Repeat the records below word for word, from the line containing "This screenshot has height=720, width=1280." through the line containing "Action: pyautogui.click(x=57, y=227)", and leave the pictures out of your answer.

MATERIAL SUPPLIED
============================================================
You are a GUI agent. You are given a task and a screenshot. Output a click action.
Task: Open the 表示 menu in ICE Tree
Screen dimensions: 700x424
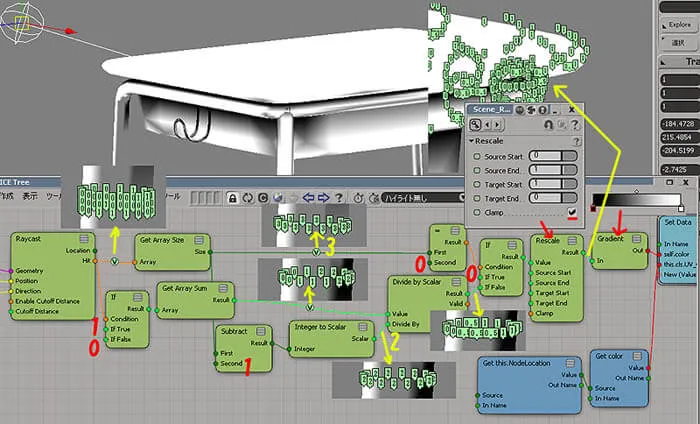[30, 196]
============================================================
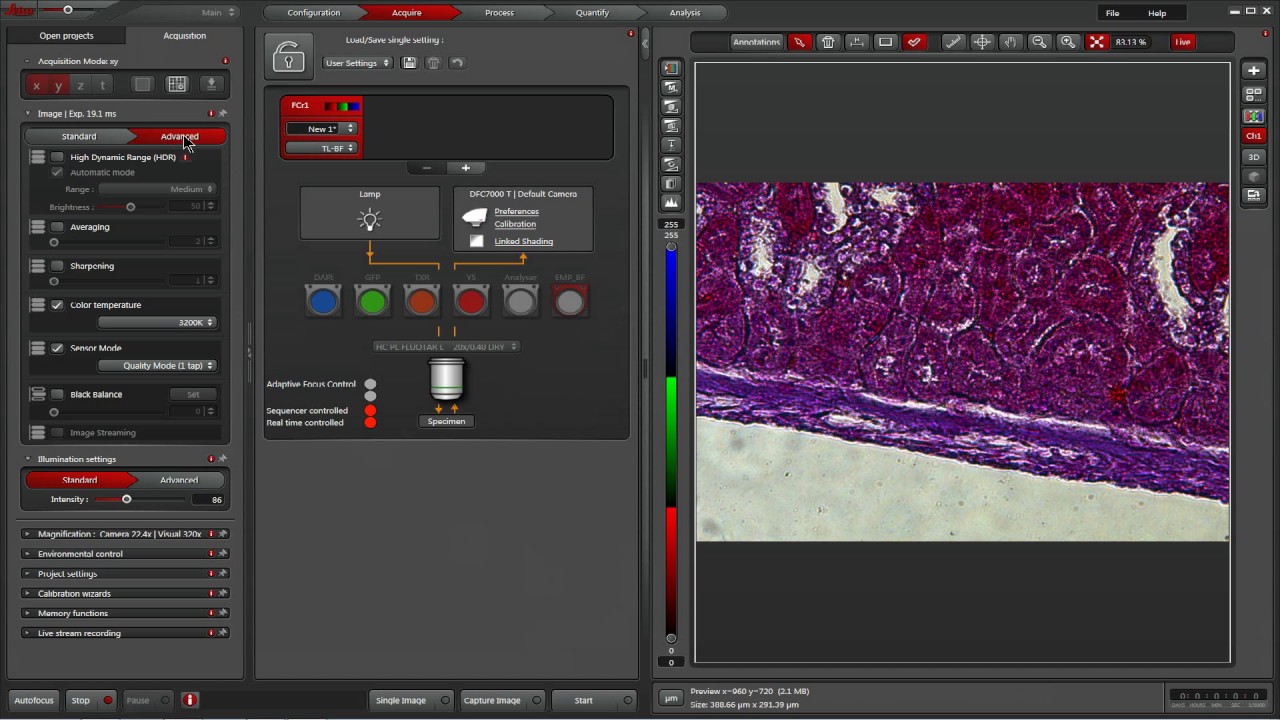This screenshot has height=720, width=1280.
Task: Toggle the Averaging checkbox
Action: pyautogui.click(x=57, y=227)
============================================================
TASK OUTPUT
This screenshot has height=720, width=1280.
Task: Toggle the Averaging checkbox
Action: pyautogui.click(x=57, y=227)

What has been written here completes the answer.